_WHAT IS NEEDED_
Every entry below must be repeated exactly; skip the pictures.
************
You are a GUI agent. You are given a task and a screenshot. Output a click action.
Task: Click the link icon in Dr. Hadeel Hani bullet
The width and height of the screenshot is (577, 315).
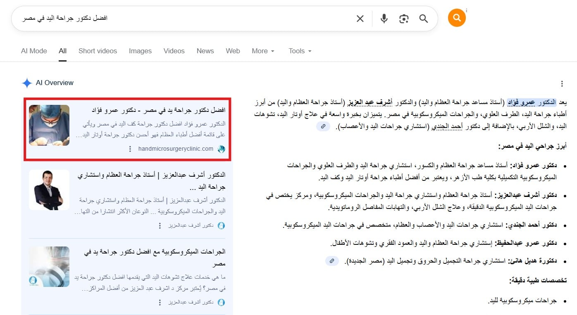click(332, 261)
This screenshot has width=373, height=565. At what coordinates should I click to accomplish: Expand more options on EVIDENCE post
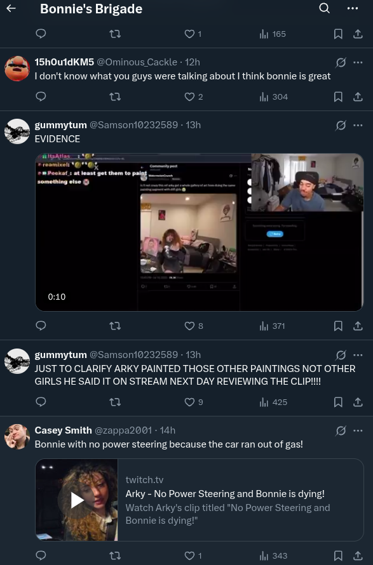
************
_RESULT BELOW_
You are a GUI agent. You are given a task and a screenshot. Output a click action.
Task: Click the link icon in Dr. Hadeel Hani bullet
The width and height of the screenshot is (577, 315).
click(332, 261)
This screenshot has width=373, height=565. At what coordinates should I click to accomplish: Expand more options on EVIDENCE post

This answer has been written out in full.